> **EXERCISE TASK**: Rewrite all of the entries below as a numbered list, leaving out any blank lines.

(Stored data entries)
• • • • • • •

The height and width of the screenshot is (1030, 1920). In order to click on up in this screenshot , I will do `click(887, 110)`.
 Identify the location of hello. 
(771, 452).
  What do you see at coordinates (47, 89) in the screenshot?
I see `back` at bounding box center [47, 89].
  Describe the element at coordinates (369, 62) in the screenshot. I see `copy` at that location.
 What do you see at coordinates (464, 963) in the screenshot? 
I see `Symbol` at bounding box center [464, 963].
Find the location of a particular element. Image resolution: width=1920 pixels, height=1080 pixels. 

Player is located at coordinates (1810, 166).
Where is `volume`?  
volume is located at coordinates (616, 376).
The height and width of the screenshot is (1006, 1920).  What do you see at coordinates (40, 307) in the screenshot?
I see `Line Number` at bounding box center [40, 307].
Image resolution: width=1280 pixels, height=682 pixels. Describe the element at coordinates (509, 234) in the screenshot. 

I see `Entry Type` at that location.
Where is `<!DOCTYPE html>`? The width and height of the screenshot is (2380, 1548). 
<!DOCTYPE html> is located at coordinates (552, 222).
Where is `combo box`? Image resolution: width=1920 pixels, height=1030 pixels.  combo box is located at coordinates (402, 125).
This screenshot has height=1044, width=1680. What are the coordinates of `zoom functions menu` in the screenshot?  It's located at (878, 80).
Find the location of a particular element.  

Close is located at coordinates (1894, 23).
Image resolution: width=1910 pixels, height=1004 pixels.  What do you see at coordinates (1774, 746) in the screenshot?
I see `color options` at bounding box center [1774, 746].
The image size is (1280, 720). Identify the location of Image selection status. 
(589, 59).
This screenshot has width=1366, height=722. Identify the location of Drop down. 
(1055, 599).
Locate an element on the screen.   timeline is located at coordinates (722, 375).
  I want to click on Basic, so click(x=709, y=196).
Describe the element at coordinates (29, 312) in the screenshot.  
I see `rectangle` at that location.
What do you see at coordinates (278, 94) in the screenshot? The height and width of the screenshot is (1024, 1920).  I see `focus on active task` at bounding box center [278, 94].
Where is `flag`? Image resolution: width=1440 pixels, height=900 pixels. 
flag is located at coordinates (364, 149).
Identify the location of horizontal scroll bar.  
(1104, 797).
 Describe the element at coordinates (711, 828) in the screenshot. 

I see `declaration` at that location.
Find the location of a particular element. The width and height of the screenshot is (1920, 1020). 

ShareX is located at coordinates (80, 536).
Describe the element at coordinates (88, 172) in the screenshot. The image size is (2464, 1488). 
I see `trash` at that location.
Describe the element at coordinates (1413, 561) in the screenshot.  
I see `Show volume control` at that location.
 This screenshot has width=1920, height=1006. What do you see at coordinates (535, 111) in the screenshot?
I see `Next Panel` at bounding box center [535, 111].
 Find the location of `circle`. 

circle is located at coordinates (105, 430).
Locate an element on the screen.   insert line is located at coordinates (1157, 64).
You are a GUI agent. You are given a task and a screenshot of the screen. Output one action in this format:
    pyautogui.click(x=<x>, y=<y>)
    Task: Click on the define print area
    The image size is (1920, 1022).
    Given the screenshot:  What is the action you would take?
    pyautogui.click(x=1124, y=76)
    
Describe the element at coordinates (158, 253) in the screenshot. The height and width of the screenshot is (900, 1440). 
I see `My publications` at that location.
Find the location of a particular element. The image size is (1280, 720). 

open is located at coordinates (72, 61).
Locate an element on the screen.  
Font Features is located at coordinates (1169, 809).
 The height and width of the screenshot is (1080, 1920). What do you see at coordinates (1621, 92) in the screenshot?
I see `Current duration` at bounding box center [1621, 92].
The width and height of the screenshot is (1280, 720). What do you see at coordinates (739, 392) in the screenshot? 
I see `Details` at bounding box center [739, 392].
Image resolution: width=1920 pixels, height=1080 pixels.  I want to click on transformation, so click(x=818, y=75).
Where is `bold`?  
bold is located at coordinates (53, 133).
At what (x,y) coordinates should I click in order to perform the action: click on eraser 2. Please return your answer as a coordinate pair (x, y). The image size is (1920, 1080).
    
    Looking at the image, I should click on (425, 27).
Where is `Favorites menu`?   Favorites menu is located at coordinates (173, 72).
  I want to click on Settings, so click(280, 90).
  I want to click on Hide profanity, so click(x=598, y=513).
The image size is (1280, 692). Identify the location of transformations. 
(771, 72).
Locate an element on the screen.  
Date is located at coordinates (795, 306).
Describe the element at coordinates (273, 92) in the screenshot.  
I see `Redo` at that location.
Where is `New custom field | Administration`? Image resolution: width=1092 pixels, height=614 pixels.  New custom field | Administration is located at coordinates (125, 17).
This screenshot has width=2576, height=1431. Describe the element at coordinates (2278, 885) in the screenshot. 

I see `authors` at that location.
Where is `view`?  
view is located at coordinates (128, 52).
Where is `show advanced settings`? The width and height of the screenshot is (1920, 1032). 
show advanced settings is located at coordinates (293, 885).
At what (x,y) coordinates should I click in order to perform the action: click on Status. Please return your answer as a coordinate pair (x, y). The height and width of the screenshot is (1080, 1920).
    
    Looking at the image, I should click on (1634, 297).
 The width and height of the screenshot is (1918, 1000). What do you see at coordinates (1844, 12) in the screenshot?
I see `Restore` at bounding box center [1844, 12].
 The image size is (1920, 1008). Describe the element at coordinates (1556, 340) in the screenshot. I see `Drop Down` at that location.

• • • • • • •

> **FINAL RESULT**:
1. The height and width of the screenshot is (1030, 1920). In order to click on up in this screenshot , I will do `click(887, 110)`.
2.  Identify the location of hello. 
3. (771, 452).
4.   What do you see at coordinates (47, 89) in the screenshot?
5. I see `back` at bounding box center [47, 89].
6.   Describe the element at coordinates (369, 62) in the screenshot. I see `copy` at that location.
7.  What do you see at coordinates (464, 963) in the screenshot? 
8. I see `Symbol` at bounding box center [464, 963].
9. Find the location of a particular element. Image resolution: width=1920 pixels, height=1080 pixels. 
10. Player is located at coordinates (1810, 166).
11. Where is `volume`?  
12. volume is located at coordinates (616, 376).
13. The height and width of the screenshot is (1006, 1920).  What do you see at coordinates (40, 307) in the screenshot?
14. I see `Line Number` at bounding box center [40, 307].
15. Image resolution: width=1280 pixels, height=682 pixels. Describe the element at coordinates (509, 234) in the screenshot. 
16. I see `Entry Type` at that location.
17. Where is `<!DOCTYPE html>`? The width and height of the screenshot is (2380, 1548). 
18. <!DOCTYPE html> is located at coordinates (552, 222).
19. Where is `combo box`? Image resolution: width=1920 pixels, height=1030 pixels.  combo box is located at coordinates (402, 125).
20. This screenshot has height=1044, width=1680. What are the coordinates of `zoom functions menu` in the screenshot?  It's located at (878, 80).
21. Find the location of a particular element.  
22. Close is located at coordinates (1894, 23).
23. Image resolution: width=1910 pixels, height=1004 pixels.  What do you see at coordinates (1774, 746) in the screenshot?
24. I see `color options` at bounding box center [1774, 746].
25. The image size is (1280, 720). Identify the location of Image selection status. 
26. (589, 59).
27. This screenshot has width=1366, height=722. Identify the location of Drop down. 
28. (1055, 599).
29. Locate an element on the screen.   timeline is located at coordinates (722, 375).
30.   I want to click on Basic, so click(x=709, y=196).
31. Describe the element at coordinates (29, 312) in the screenshot.  
32. I see `rectangle` at that location.
33. What do you see at coordinates (278, 94) in the screenshot? The height and width of the screenshot is (1024, 1920).  I see `focus on active task` at bounding box center [278, 94].
34. Where is `flag`? Image resolution: width=1440 pixels, height=900 pixels. 
35. flag is located at coordinates (364, 149).
36. Identify the location of horizontal scroll bar.  
37. (1104, 797).
38.  Describe the element at coordinates (711, 828) in the screenshot. 
39. I see `declaration` at that location.
40. Find the location of a particular element. The width and height of the screenshot is (1920, 1020). 
41. ShareX is located at coordinates (80, 536).
42. Describe the element at coordinates (88, 172) in the screenshot. The image size is (2464, 1488). 
43. I see `trash` at that location.
44. Describe the element at coordinates (1413, 561) in the screenshot.  
45. I see `Show volume control` at that location.
46.  This screenshot has width=1920, height=1006. What do you see at coordinates (535, 111) in the screenshot?
47. I see `Next Panel` at bounding box center [535, 111].
48.  Find the location of `circle`. 
49. circle is located at coordinates (105, 430).
50. Locate an element on the screen.   insert line is located at coordinates (1157, 64).
51. You are a GUI agent. You are given a task and a screenshot of the screen. Output one action in this format:
52.     pyautogui.click(x=<x>, y=<y>)
53.     Task: Click on the define print area
54.     The image size is (1920, 1022).
55.     Given the screenshot:  What is the action you would take?
56.     pyautogui.click(x=1124, y=76)
57. Describe the element at coordinates (158, 253) in the screenshot. The height and width of the screenshot is (900, 1440). 
58. I see `My publications` at that location.
59. Find the location of a particular element. The image size is (1280, 720). 
60. open is located at coordinates (72, 61).
61. Locate an element on the screen.  
62. Font Features is located at coordinates (1169, 809).
63.  The height and width of the screenshot is (1080, 1920). What do you see at coordinates (1621, 92) in the screenshot?
64. I see `Current duration` at bounding box center [1621, 92].
65. The width and height of the screenshot is (1280, 720). What do you see at coordinates (739, 392) in the screenshot? 
66. I see `Details` at bounding box center [739, 392].
67. Image resolution: width=1920 pixels, height=1080 pixels.  I want to click on transformation, so click(x=818, y=75).
68. Where is `bold`?  
69. bold is located at coordinates (53, 133).
70. At what (x,y) coordinates should I click in order to perform the action: click on eraser 2. Please return your answer as a coordinate pair (x, y). The image size is (1920, 1080).
71.     Looking at the image, I should click on (425, 27).
72. Where is `Favorites menu`?   Favorites menu is located at coordinates (173, 72).
73.   I want to click on Settings, so click(280, 90).
74.   I want to click on Hide profanity, so click(x=598, y=513).
75. The image size is (1280, 692). Identify the location of transformations. 
76. (771, 72).
77. Locate an element on the screen.  
78. Date is located at coordinates (795, 306).
79. Describe the element at coordinates (273, 92) in the screenshot.  
80. I see `Redo` at that location.
81. Where is `New custom field | Administration`? Image resolution: width=1092 pixels, height=614 pixels.  New custom field | Administration is located at coordinates (125, 17).
82. This screenshot has width=2576, height=1431. Describe the element at coordinates (2278, 885) in the screenshot. 
83. I see `authors` at that location.
84. Where is `view`?  
85. view is located at coordinates (128, 52).
86. Where is `show advanced settings`? The width and height of the screenshot is (1920, 1032). 
87. show advanced settings is located at coordinates (293, 885).
88. At what (x,y) coordinates should I click in order to perform the action: click on Status. Please return your answer as a coordinate pair (x, y). The height and width of the screenshot is (1080, 1920).
89.     Looking at the image, I should click on (1634, 297).
90.  The width and height of the screenshot is (1918, 1000). What do you see at coordinates (1844, 12) in the screenshot?
91. I see `Restore` at bounding box center [1844, 12].
92.  The image size is (1920, 1008). Describe the element at coordinates (1556, 340) in the screenshot. I see `Drop Down` at that location.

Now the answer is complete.